SENATE BILL REPORT
This analysis was prepared by non-partisan legislative staff for the use of legislative members in their deliberations. This analysis is not a part of the legislation nor does it constitute a statement of legislative intent.
As of March 19, 2013
Title: An act relating to child care reform.
Brief Description: Concerning child care reform.
Sponsors: House Committee on Appropriations (originally sponsored by Representatives Farrell, Walsh, Kagi, Green, Sullivan, Jinkins, Pettigrew, Hunt, Ormsby, Stonier, Fitzgibbon, Goodman, Cody, Morrell, Maxwell, Appleton, Wylie, Orwall, Reykdal, Freeman, Riccelli, Fey, Tarleton, Ryu, Pollet, Bergquist and Santos).
Brief History: Passed House: 3/06/13, 55-42.
Committee Activity: Human Services & Corrections: 3/19/13.

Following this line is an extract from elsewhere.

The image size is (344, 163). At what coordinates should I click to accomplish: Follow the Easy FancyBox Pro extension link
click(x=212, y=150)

SENATE COMMITTEE ON HUMAN SERVICES & CORRECTIONS
Staff: Shani Bauer (786-7468)
Background: The Working Connections Child Care Program (WCCC) provides subsidies to child care providers serving families at or below 200 percent of the federal poverty line. Subsidy payments go directly to child care providers. Families make a co-payment to receive child care while they work or receive training for work. Co-pays for WCCC are currently $15 for families with income between 0 and 82 percent of the federal poverty line; $65 for income between 82 and 137.5 percent of the federal poverty line; and $65 plus a multiplier of one-half for every dollar of income over 137.5 percent of the federal poverty line. A person receiving WCCC while receiving training for work is generally limited to basic education or vocational training.

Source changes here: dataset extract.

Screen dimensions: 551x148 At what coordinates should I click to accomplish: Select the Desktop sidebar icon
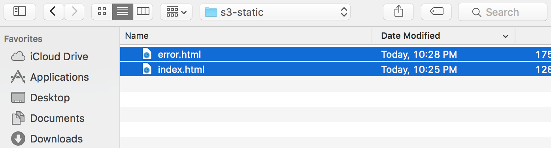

The Department of Early Learning (DEL) has the authority to establish and implement policies in WCCC. The Department of Social and Health Services (DSHS) has the responsibility for verifying a family's eligibility to receive WCCC subsidies.
In 2007, the Legislature required DEL to establish a voluntary quality rating and improvement system applicable to licensed or certified child care centers and homes, and early education programs. In response, DEL worked with the University of Washington to develop the Early Achievers program. Early Achievers establishes a common set of expectations and standards that define, measure, and improve the quality of early learning settings. All WCCC providers have the option of participating in Early Achievers.
In 2010, the Legislature required DEL to coordinate with DSHS and contract with an independent consultant to evaluate and recommend the optimum system for the eligibility determination process. The evaluation was to include an analysis of lean management processes that, if adopted, could improve the cost effectiveness and delivery of eligibility determination. The Aclara Group delivered its report to DEL on October 31, 2012.
Summary of Bill: Early Achievers is defined as a program that improves the quality of early learning programs and that supports and rewards providers for participation. The program is designed to accomplish several goals including providing parents with information about quality child care and early education programs, improving early learning throughout the state, and increasing school readiness for children. All licensed and certified child care programs are eligible to participate, but participation is voluntary.
DEL must establish and implement policies in WCCC to promote stability and quality of care for children from low-income households. Policies must be consistent with outcome measures currently defined in statute and standards outlined in this section.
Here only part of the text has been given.